For each book, you can read the review if any, and can obtain ordering information, including price and an estimate of how long it will take to be shipped (usually a few days, but if delivery is likely to be delayed, you know that before placing the order).

The reviews are provided by the AIDS Book Review Journal, of the University of Illinois. Orders are processed and shipped by Amazon.com, a large and well-known online bookstore.

It is no accident that most of the books which were found in our searches do have reviews. This is because the search will examine the title, and also the review if there is one; and it is more likely that the exact word being sought will occur somewhere in a lengthy review of a relevant book, than in the much shorter title. The "nutrition" search, for example, found 24 books that were reviewed and 12 that were not; all of the books that were not reviewed had "nutrition" (or "nutritional") in the title, or they would not have been found. This system works for most users, because presumably the most important books are likely to be reviewed, and yet the others can be found as well.
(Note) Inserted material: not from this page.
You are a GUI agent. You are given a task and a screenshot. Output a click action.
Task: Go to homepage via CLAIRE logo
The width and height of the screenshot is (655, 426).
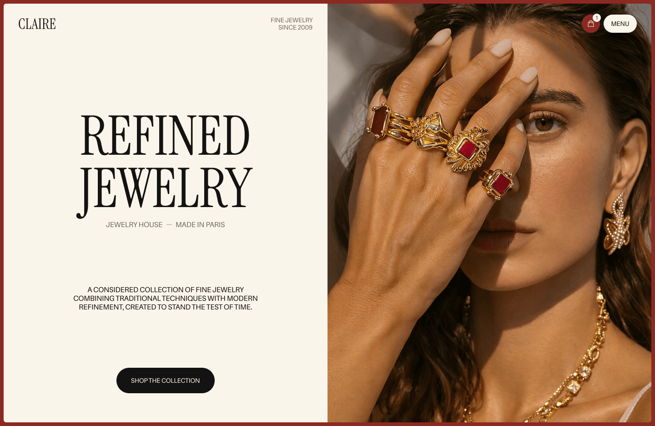pos(37,24)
As of December 2 the list of non-reviewed AIDS books is preliminary and appears to have been computer generated. Suggestions for improvement--especially books that should be listed but are missing--can be sent to Gary Schaff, gschaff@immunet.org, or to Tony Brooks, tbrooks@immunet.org.

Comment: Community Building

A major key to successful Web sites is community building. Large merchandising organizations are seldom good at that. On the other hand, community-based or specialized interest groups are seldom effective at running a large business efficiently (processing orders, shipping books, building relationships with suppliers, etc.); this is not what they want to do. Unlike other media, the World Wide Web allows orders to be passed from the community organization to the merchandiser with zero cost and zero delay.

All the parties can benefit. The community group earns a referral fee for orders it generates (5 to 15%, according to Immunet's press release), without having to process or ship the orders--creating a fundraising tool for organizations. The merchandiser receives orders with guaranteed profit, as there is no up-front cost for advertising or promotion. Customers can use a site built around their needs and interests, and still receive discounts and pay no more than if they placed their orders elsewhere.

Ultimately the negotiating leverage rests with the community organizations, not the merchandisers, even when the latter are much larger entities. For as the online market develops, there will be a number of competing merchandisers, all offering about the same prices and services. A community group can take its business to any of them; there is no "Microsoft effect," no natural monopoly based on a mutual benefit in everybody using the same system. But while merchandisers are generic, each community is unique; whoever brings the people has the controlling advantage. This dynamic can provide some antidote to the increasing centralization and remoteness of modern institutions.
We believe that this kind of arrangement could be important for AIDS or other buyers' clubs--which could offer huge selections at low prices by referring fulfillment of routine orders to selected commercial suppliers, while shipping the most specialized orders themselves.